Screenshots of our November 2020 newsletter can be found below.

At the end of December 2020, the Arts Amplifier exceeded its initial newsletter subscriber goal by 304%.

4. Legacy Items

As I neared the end of my co-op work term, I strived to ensure that the transition process was as smooth as possible as my role was filled. This involved the creation of 10+ legacy items, including the following:

  1. Branding Style Guide
  2. Transition Document
  3. Presentation Templates
  4. Collateral for hiring
  5. External Activities Proposal Process
  6. Design Templates
  7. Email Outreach Templates
  8. Three Videos
  9. Run Sheet Templates

A glimpse into a few of the legacy templates can be found below:

In the creation of the latter item of the list, the run sheet template, I initially proposed it as a tool to streamline and sharpen transparency/communication during our virtual Arts Amplifier launch event. Not only did this item in particular become a legacy item, but it was also adopted by other UBC departments to be used for their own events.


This position absolutely surpassed my expectations in all regards.
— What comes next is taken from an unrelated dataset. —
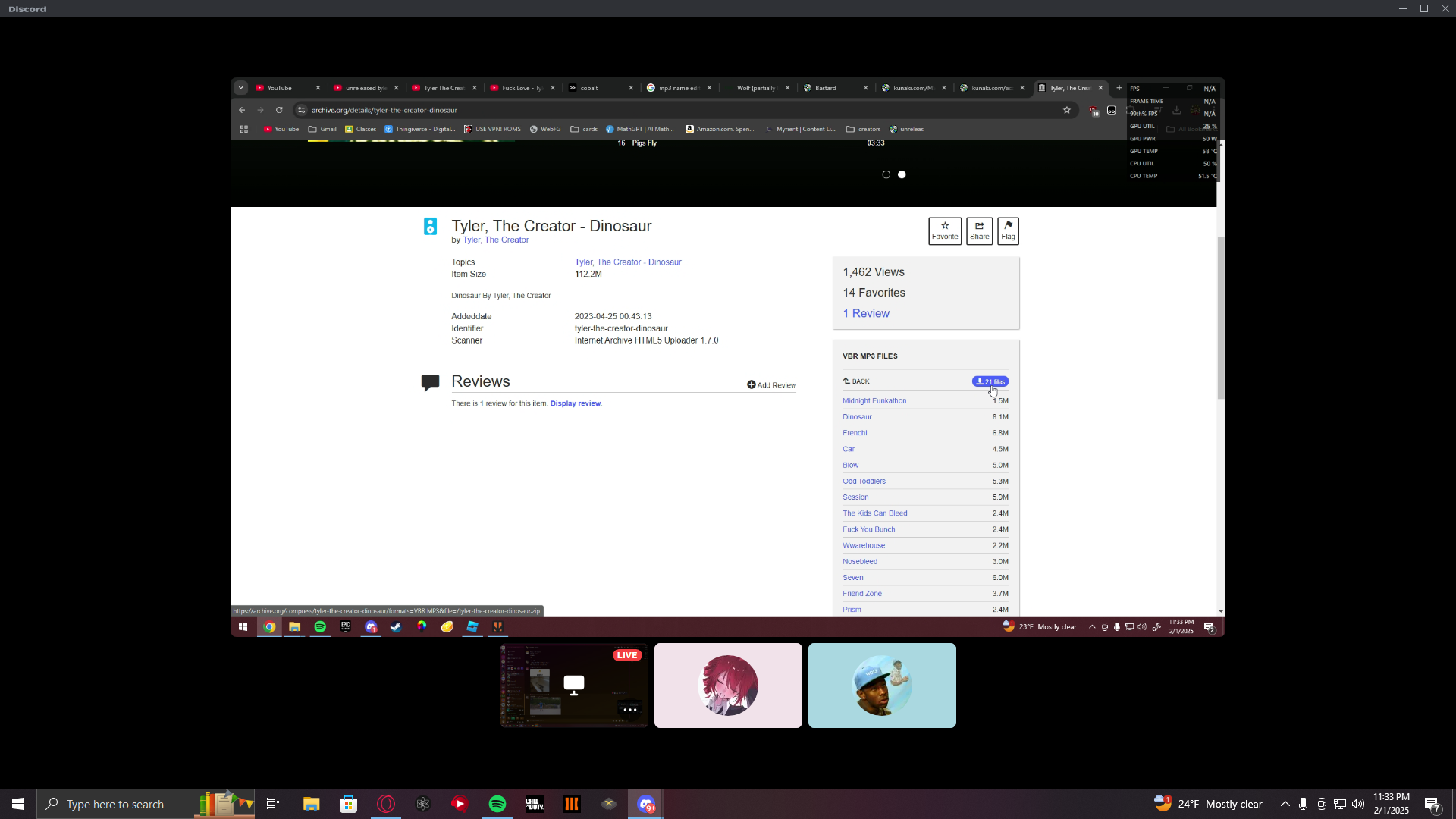Switch to the cobalt browser tab
Viewport: 1456px width, 819px height.
(x=589, y=88)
Being my third co-op work term and having been hired in a Senior co-op student position, I did anticipate a challenge – however, through this challenge, I also underwent an immense amount of growth in a short period of time. Over the course of four months, I progressed immensely in terms of my skill development; notably, I was able to further harness my strengths in project/time management, adaptability, oral/written communication, design, and especially leadership. Truthfully, it was daunting stepping into this role: this was my first time being the only marketing person on a team, especially in a start-up environment of sorts. But not only was I able to accomplish everything I set out to do in a short period of time, but I successfully executed my projects with confidence.

I want to sincerely thank my supervisor, Kathy Ma for her support and guidance throughout my 4-month co-op work term. I also want to thank and acknowledge the three other core members of our team: Letitia Henville, PhD, Carolyn Veldstra, PhD, and Amanda Newlands!